+++ TEXT BLOCK +++

To begin with, let’s configure three devices that are each reachable by a separate IP address. We create a list of ip addresses in a file:

# content of devices.json
["192.168.0.1", "192.168.0.2", "192.168.0.3"]

We now create a local pytest plugin which reads the configuration data, implements a per-process device fixture and the master-to-slave communication to configure each subprocess according to our device list:

# content of conftest.py

import pytest

def read_device_list():
    import json
    with open("devices.json") as f:
        return json.load(f)

def pytest_configure(config):
     # read device list if we are on the master
     if not hasattr(config, "slaveinput"):
        config.iplist = read_device_list()

def pytest_configure_node(node):
    # the master for each node fills slaveinput dictionary
    # which pytest-xdist will transfer to the subprocess
    node.slaveinput["ipadr"] = node.config.iplist.pop()

@pytest.fixture(scope="session")
def device(request):
    slaveinput = getattr(request.config, "slaveinput", None)
    if slaveinput is None: # single-process execution
        ipadr = read_device_list()[0]
    else: # running in a subprocess here
        ipadr = slaveinput["ipadr"]
    return Device(ipadr)

class Device:
    def __init__(self, ipadr):
        self.ipadr = ipadr

    def __repr__(self):
        return "<Device ip=%s>" % (self.ipadr)

+++ LISTED ENTRIES +++

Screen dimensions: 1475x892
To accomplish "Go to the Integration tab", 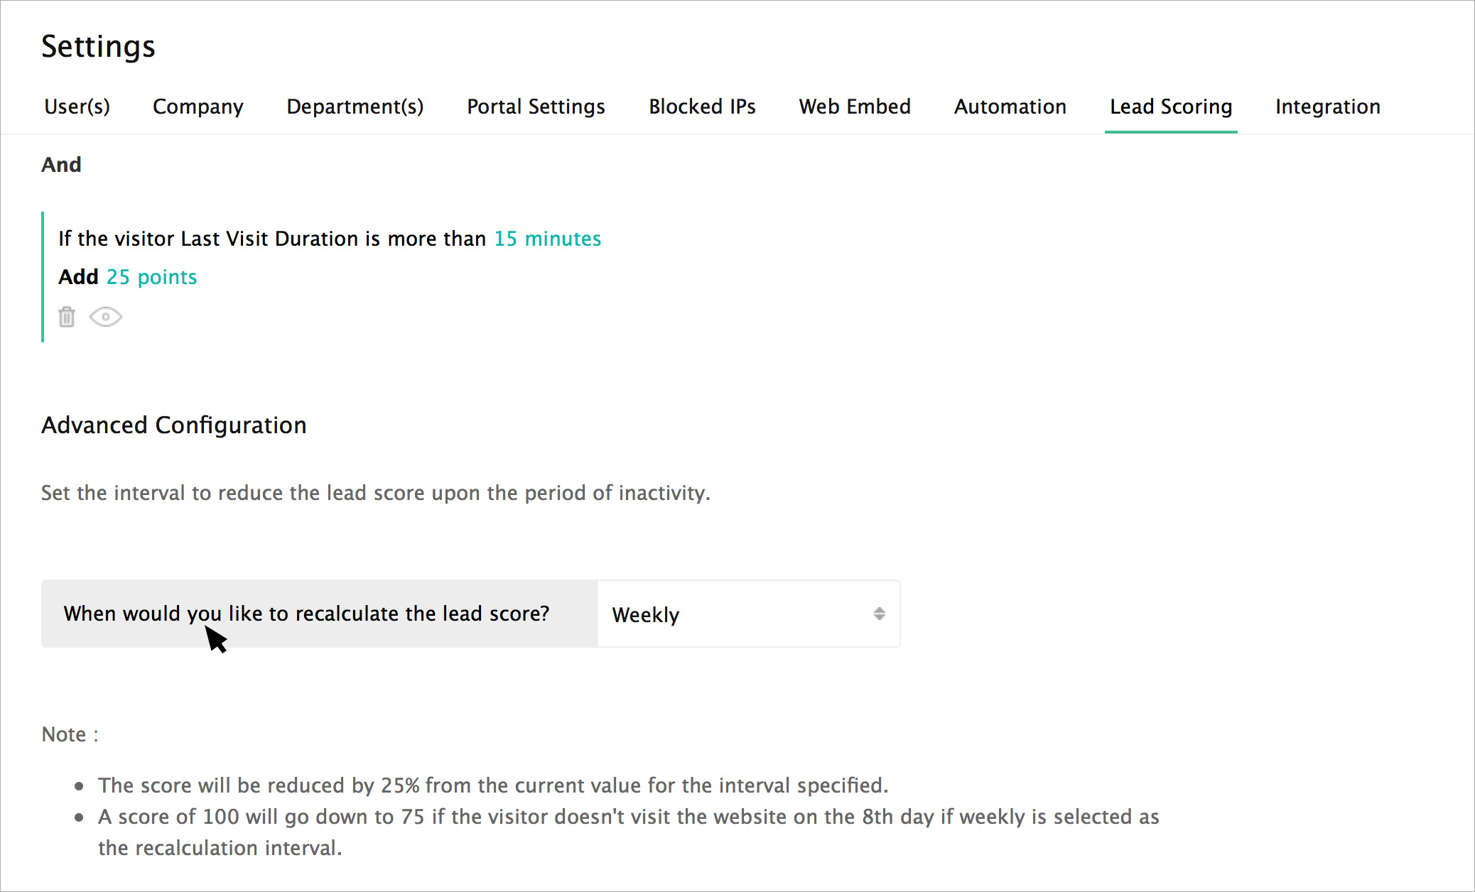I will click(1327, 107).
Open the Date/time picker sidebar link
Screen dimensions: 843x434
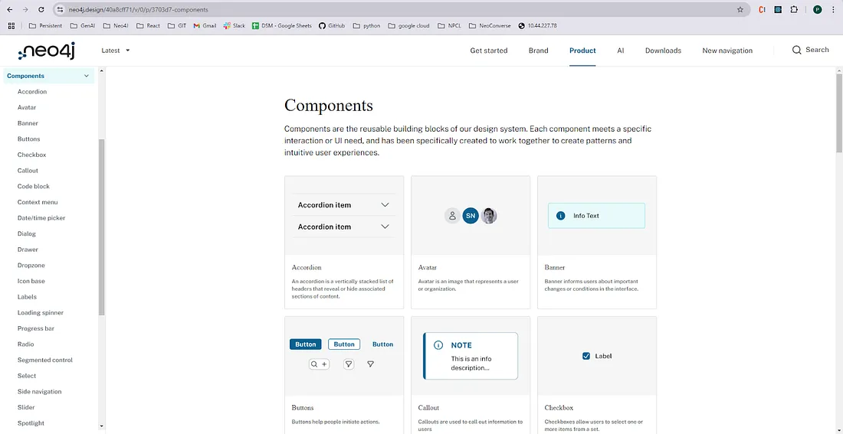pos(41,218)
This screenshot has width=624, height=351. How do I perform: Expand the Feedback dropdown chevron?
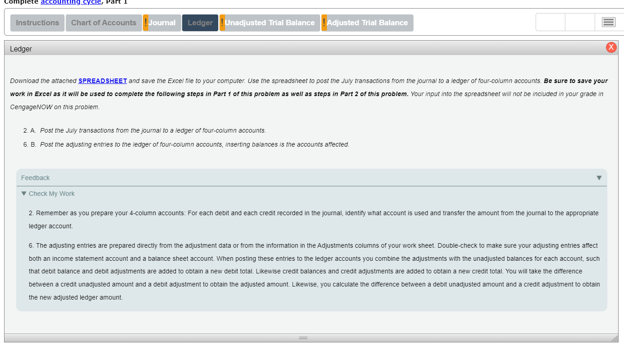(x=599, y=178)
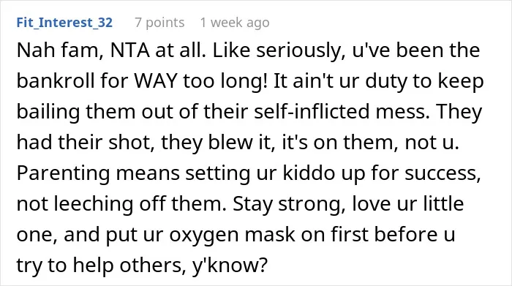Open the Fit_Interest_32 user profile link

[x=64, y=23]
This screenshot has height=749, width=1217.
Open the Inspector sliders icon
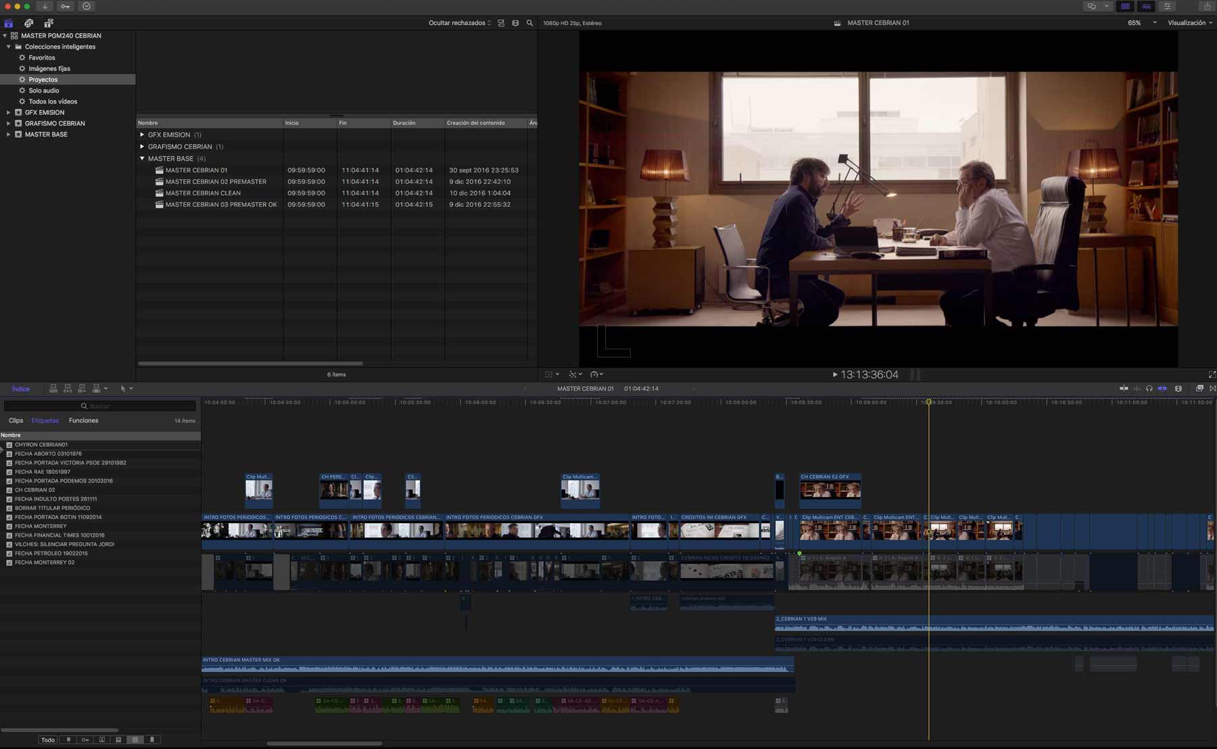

+++
+++ LISTED ENTRIES +++

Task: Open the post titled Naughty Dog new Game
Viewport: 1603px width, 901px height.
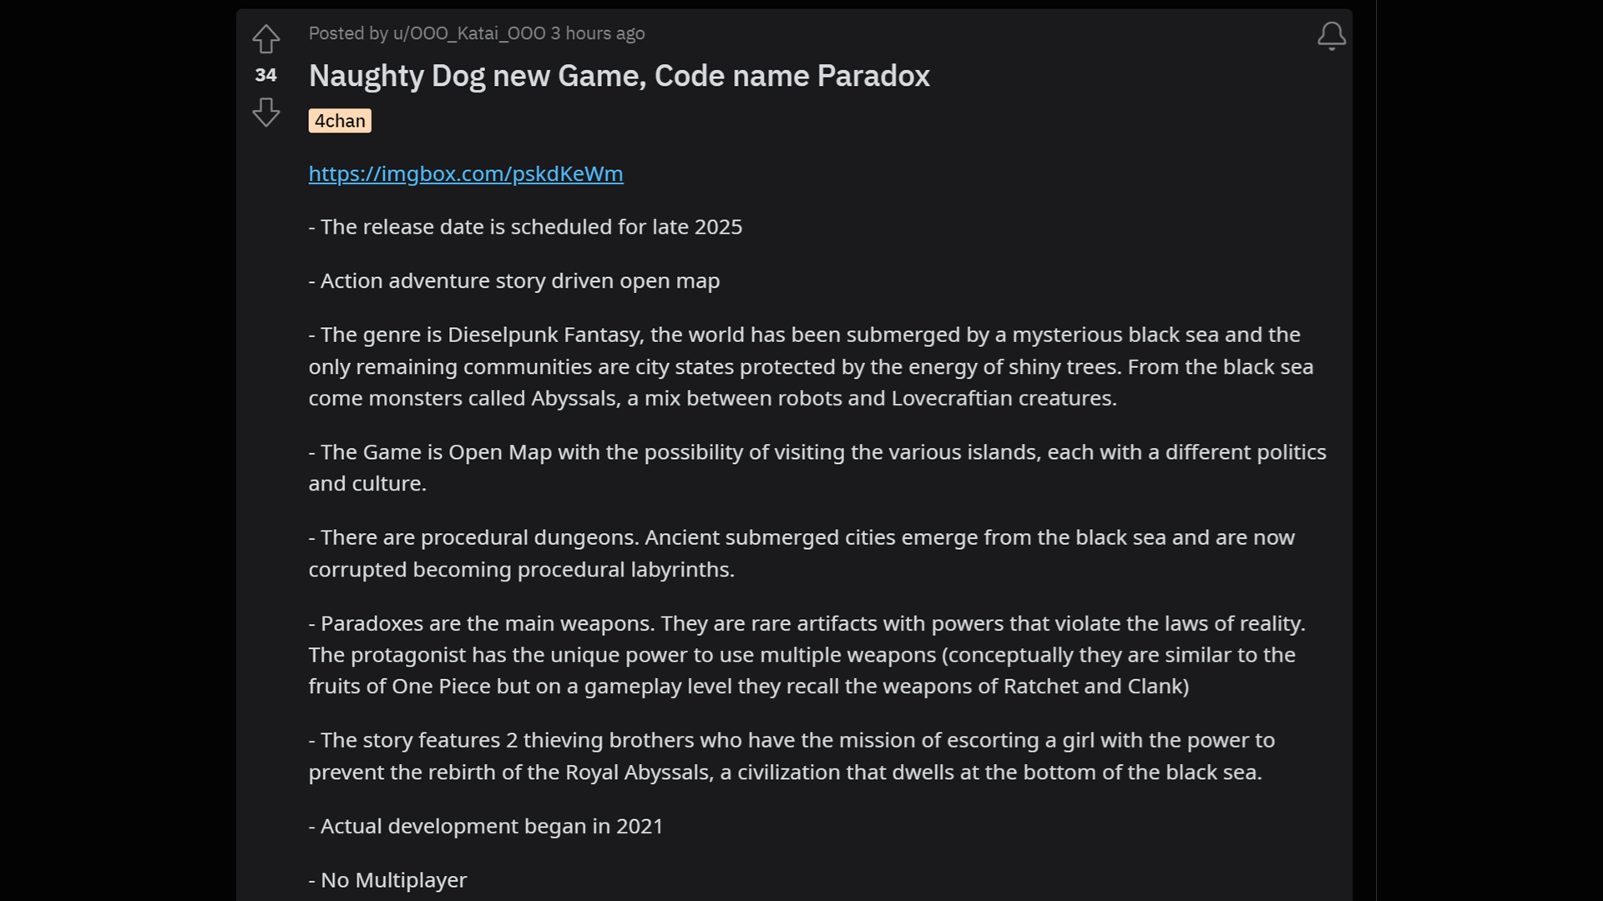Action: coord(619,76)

+++

WRITTEN TASK:
Please reproduce the entire pytest device-configuration text above, word for word. The entries have no connection to the text above.

COMPLETED EXERCISE:
To begin with, let’s configure three devices that are each reachable by a separate IP address. We create a list of ip addresses in a file:

# content of devices.json
["192.168.0.1", "192.168.0.2", "192.168.0.3"]

We now create a local pytest plugin which reads the configuration data, implements a per-process device fixture and the master-to-slave communication to configure each subprocess according to our device list:

# content of conftest.py

import pytest

def read_device_list():
    import json
    with open("devices.json") as f:
        return json.load(f)

def pytest_configure(config):
     # read device list if we are on the master
     if not hasattr(config, "slaveinput"):
        config.iplist = read_device_list()

def pytest_configure_node(node):
    # the master for each node fills slaveinput dictionary
    # which pytest-xdist will transfer to the subprocess
    node.slaveinput["ipadr"] = node.config.iplist.pop()

@pytest.fixture(scope="session")
def device(request):
    slaveinput = getattr(request.config, "slaveinput", None)
    if slaveinput is None: # single-process execution
        ipadr = read_device_list()[0]
    else: # running in a subprocess here
        ipadr = slaveinput["ipadr"]
    return Device(ipadr)

class Device:
    def __init__(self, ipadr):
        self.ipadr = ipadr

    def __repr__(self):
        return "<Device ip=%s>" % (self.ipadr)